## WHAT NEEDS TO BE DONE
Convert the listing below into a JSON list of strings, with one string for each line and blank lines left out.

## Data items
• • • • • • •

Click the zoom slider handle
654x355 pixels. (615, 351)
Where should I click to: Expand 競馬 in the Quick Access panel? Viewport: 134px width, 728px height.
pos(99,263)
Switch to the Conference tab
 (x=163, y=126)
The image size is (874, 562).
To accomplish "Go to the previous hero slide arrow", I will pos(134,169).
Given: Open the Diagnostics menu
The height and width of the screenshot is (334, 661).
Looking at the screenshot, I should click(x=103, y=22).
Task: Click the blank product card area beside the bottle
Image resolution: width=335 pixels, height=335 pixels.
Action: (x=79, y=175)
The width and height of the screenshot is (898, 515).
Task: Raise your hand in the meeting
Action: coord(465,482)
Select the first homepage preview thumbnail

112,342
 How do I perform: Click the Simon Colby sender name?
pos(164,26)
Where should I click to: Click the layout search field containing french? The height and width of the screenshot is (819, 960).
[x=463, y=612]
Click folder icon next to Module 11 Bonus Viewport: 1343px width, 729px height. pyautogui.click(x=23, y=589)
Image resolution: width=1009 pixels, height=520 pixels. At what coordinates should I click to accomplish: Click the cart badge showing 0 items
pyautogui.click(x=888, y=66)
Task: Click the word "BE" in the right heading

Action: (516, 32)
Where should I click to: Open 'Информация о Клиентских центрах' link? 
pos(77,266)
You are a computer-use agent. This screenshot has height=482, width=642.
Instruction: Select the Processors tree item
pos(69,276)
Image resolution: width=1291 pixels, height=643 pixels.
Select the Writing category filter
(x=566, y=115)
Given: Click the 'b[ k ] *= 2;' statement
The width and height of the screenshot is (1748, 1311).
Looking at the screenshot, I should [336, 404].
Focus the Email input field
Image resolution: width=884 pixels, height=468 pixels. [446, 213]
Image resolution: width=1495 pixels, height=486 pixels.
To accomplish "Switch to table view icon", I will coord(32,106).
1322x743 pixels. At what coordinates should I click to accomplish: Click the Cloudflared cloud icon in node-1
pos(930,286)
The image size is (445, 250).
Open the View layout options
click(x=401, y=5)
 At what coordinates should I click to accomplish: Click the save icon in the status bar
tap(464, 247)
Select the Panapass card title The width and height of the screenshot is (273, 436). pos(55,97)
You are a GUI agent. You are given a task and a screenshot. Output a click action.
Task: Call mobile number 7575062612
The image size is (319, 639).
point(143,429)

• • • • • • •

## SOLUTION BELOW
[
  "Click the zoom slider handle",
  "654x355 pixels. (615, 351)",
  "Where should I click to: Expand 競馬 in the Quick Access panel? Viewport: 134px width, 728px height.",
  "pos(99,263)",
  "Switch to the Conference tab",
  " (x=163, y=126)",
  "The image size is (874, 562).",
  "To accomplish \"Go to the previous hero slide arrow\", I will pos(134,169).",
  "Given: Open the Diagnostics menu",
  "The height and width of the screenshot is (334, 661).",
  "Looking at the screenshot, I should click(x=103, y=22).",
  "Task: Click the blank product card area beside the bottle",
  "Image resolution: width=335 pixels, height=335 pixels.",
  "Action: (x=79, y=175)",
  "The width and height of the screenshot is (898, 515).",
  "Task: Raise your hand in the meeting",
  "Action: coord(465,482)",
  "Select the first homepage preview thumbnail",
  "112,342",
  " How do I perform: Click the Simon Colby sender name?",
  "pos(164,26)",
  "Where should I click to: Click the layout search field containing french? The height and width of the screenshot is (819, 960).",
  "[x=463, y=612]",
  "Click folder icon next to Module 11 Bonus Viewport: 1343px width, 729px height. pyautogui.click(x=23, y=589)",
  "Image resolution: width=1009 pixels, height=520 pixels. At what coordinates should I click to accomplish: Click the cart badge showing 0 items",
  "pyautogui.click(x=888, y=66)",
  "Task: Click the word \"BE\" in the right heading",
  "Action: (516, 32)",
  "Where should I click to: Open 'Информация о Клиентских центрах' link? ",
  "pos(77,266)",
  "You are a computer-use agent. This screenshot has height=482, width=642.",
  "Instruction: Select the Processors tree item",
  "pos(69,276)",
  "Image resolution: width=1291 pixels, height=643 pixels.",
  "Select the Writing category filter",
  "(x=566, y=115)",
  "Given: Click the 'b[ k ] *= 2;' statement",
  "The width and height of the screenshot is (1748, 1311).",
  "Looking at the screenshot, I should [336, 404].",
  "Focus the Email input field",
  "Image resolution: width=884 pixels, height=468 pixels. [446, 213]",
  "Image resolution: width=1495 pixels, height=486 pixels.",
  "To accomplish \"Switch to table view icon\", I will coord(32,106).",
  "1322x743 pixels. At what coordinates should I click to accomplish: Click the Cloudflared cloud icon in node-1",
  "pos(930,286)",
  "The image size is (445, 250).",
  "Open the View layout options",
  "click(x=401, y=5)",
  " At what coordinates should I click to accomplish: Click the save icon in the status bar",
  "tap(464, 247)",
  "Select the Panapass card title The width and height of the screenshot is (273, 436). pos(55,97)",
  "You are a GUI agent. You are given a task and a screenshot. Output a click action.",
  "Task: Call mobile number 7575062612",
  "The image size is (319, 639).",
  "point(143,429)"
]